Stored data entries

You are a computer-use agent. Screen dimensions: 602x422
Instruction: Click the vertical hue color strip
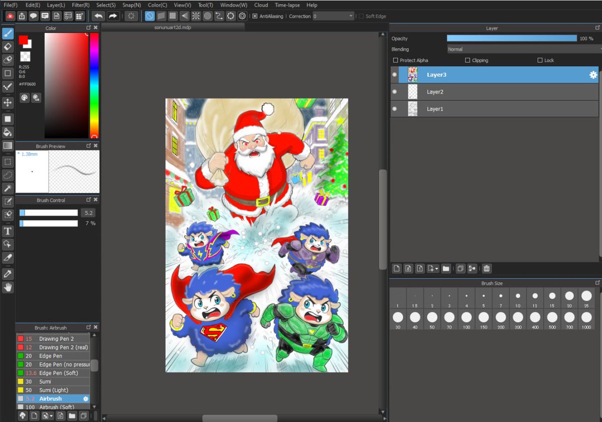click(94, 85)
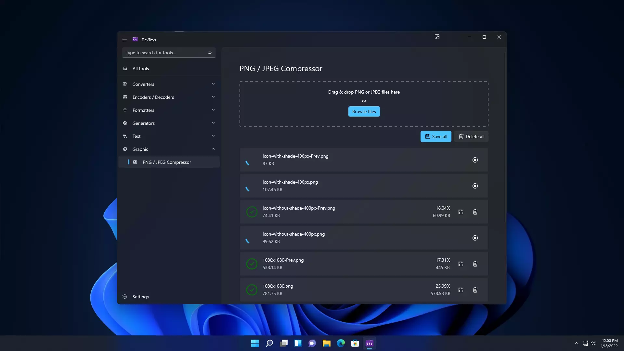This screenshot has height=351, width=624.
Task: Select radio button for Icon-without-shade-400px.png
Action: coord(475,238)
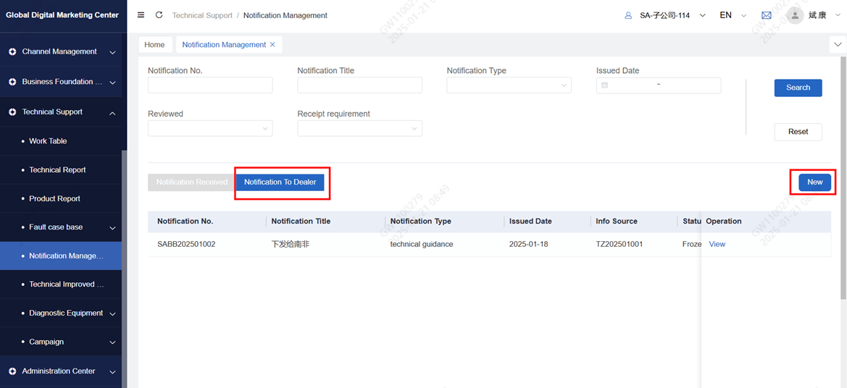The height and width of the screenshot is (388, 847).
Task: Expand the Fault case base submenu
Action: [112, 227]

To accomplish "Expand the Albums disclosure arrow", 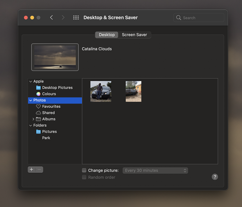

**THE TASK**
Every line above should be copied exactly; do not carry over the pictures.

**OUTPUT FOR THIS EXERCISE**
You are a computer-use agent. Screen dimensions: 602x422
Instruction: Click the vertical hue color strip
click(94, 85)
This screenshot has height=351, width=624.
Task: Select radio button for Icon-without-shade-400px.png
Action: coord(475,238)
The height and width of the screenshot is (388, 847).
Task: Expand the Fault case base submenu
Action: [112, 227]

To accomplish "Expand the Albums disclosure arrow", 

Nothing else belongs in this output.